Recopie le passage de l’extrait sur la santé publique qui s’ouvre sur les mots contenant "Il a fallu, bien" et se referme sur "sur d’autres domaines.", en substituant "autorités" à "pouvoirs publics".
***** EXTRAIT DU TEXTE
Il a fallu, bien entendu, le dévouement, le savoir et l’art des personnels médicaux et des soignants de l’hôpital pour que le désastre n’ait pas été entier, mais aussi l’approche adoptée qui a eu pour conséquence de limiter un tant soit peu les dégâts. Il n’en faudra pas davantage pour que les pouvoirs publics se mettent en état d’accorder à la santé publique toute l’attention et tout l’argent nécessaires pour l’élever au rang de priorité absolue, quitte à rogner sur d’autres domaines.
Dans cette logique, il est indispensable que cette priorité se décline dans le prochain budget de l’Etat et surtout que les fonds appropriés soient mobilisés séance tenante et que l’on s’échine à les trouver auprès de sources domestiques autant qu’ailleurs. Il ne s’agit plus d’une option, mais bien d’une exigence, d’une obligation forcément ardente et plus encore d’une question de sécurité nationale hautement mobilisatrice.
**********
***** DONNÉES À EXAMINER
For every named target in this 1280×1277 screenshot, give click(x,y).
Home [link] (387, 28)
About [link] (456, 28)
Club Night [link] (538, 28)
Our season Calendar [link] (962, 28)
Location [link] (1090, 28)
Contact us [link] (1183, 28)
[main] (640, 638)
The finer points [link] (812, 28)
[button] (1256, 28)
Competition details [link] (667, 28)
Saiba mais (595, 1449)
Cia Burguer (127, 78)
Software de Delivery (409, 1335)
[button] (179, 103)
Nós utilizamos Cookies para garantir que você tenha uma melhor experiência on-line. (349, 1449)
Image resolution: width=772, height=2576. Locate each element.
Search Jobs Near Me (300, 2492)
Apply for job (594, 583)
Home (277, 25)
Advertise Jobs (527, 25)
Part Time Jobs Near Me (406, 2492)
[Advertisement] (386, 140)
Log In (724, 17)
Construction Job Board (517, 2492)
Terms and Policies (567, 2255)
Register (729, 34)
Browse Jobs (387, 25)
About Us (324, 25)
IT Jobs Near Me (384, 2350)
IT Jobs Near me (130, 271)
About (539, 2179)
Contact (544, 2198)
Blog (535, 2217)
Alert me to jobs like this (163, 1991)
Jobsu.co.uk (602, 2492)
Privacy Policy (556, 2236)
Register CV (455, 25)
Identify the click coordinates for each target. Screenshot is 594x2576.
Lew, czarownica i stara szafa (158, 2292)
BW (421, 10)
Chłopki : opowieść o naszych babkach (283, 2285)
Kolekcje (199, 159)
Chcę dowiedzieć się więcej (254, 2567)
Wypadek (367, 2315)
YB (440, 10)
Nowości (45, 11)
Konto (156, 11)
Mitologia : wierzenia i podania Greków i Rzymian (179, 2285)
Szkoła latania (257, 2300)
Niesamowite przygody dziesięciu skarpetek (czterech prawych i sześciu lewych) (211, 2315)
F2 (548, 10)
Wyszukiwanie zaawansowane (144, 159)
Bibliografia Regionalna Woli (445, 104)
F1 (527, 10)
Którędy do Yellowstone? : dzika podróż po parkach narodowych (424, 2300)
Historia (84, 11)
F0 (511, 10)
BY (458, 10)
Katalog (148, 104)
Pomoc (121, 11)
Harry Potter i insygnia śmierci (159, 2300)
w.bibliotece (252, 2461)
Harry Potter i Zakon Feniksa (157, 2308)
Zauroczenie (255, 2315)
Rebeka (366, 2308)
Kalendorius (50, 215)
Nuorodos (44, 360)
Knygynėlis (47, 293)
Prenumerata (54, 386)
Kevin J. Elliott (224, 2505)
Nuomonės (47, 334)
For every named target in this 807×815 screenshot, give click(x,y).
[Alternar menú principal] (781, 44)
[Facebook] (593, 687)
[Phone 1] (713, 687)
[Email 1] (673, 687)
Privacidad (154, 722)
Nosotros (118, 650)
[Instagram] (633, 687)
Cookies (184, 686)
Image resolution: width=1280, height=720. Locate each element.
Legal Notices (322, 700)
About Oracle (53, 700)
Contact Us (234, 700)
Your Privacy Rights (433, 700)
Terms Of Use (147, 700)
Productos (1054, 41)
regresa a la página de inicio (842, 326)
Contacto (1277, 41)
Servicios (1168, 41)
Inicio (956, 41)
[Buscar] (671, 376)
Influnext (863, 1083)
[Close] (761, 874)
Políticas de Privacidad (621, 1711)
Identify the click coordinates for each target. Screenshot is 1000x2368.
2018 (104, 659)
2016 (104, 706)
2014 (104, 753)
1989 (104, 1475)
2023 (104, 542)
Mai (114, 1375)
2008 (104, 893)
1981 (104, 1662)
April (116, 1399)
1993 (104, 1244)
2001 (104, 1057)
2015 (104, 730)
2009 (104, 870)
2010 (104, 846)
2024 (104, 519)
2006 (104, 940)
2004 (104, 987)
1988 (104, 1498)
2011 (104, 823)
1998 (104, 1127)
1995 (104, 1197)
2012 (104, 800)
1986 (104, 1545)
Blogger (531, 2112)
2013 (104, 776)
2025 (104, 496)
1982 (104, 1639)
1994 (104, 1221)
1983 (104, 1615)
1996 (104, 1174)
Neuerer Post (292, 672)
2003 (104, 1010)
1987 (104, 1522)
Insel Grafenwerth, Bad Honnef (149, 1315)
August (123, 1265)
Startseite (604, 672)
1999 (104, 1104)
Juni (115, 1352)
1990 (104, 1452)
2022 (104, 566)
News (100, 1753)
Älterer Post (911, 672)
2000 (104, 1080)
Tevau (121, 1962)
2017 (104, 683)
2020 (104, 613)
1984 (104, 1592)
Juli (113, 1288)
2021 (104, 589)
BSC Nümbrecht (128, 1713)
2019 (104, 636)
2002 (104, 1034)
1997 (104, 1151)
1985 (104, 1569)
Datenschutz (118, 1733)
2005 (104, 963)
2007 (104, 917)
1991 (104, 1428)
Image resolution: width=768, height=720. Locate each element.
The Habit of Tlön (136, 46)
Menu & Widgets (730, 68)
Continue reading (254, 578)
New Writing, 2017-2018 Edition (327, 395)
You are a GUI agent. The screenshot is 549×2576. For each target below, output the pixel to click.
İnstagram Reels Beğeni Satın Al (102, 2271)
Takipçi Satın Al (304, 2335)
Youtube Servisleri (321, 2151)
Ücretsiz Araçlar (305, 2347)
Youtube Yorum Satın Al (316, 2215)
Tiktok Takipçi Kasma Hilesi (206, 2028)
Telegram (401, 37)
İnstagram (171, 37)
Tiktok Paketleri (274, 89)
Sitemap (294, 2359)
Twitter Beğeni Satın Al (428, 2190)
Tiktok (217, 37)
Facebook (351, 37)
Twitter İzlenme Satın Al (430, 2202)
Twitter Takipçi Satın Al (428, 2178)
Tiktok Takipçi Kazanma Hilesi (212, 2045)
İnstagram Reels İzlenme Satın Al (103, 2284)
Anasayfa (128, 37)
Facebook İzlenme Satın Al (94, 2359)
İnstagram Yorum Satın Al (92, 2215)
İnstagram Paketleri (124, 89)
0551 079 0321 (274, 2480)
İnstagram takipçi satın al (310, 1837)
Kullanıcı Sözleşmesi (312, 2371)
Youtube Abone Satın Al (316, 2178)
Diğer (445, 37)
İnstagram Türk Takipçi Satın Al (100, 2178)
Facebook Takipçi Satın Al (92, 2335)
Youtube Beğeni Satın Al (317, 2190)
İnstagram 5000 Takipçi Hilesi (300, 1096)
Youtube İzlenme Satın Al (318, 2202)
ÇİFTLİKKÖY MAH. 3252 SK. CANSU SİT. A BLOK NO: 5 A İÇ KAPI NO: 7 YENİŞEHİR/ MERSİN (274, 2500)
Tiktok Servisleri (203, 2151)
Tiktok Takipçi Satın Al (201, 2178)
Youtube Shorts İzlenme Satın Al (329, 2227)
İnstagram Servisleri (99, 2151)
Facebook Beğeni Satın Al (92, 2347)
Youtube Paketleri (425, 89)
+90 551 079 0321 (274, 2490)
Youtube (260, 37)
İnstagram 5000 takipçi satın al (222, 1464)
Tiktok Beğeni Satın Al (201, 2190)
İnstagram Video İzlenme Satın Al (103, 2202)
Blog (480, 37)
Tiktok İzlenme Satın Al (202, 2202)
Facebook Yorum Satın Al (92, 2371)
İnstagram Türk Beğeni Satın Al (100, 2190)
**********
ZONE DE RÉPONSE =>
Il a fallu, bien entendu, le dévouement, le savoir et l’art des personnels médicaux et des soignants de l’hôpital pour que le désastre n’ait pas été entier, mais aussi l’approche adoptée qui a eu pour conséquence de limiter un tant soit peu les dégâts. Il n’en faudra pas davantage pour que les autorités se mettent en état d’accorder à la santé publique toute l’attention et tout l’argent nécessaires pour l’élever au rang de priorité absolue, quitte à rogner sur d’autres domaines.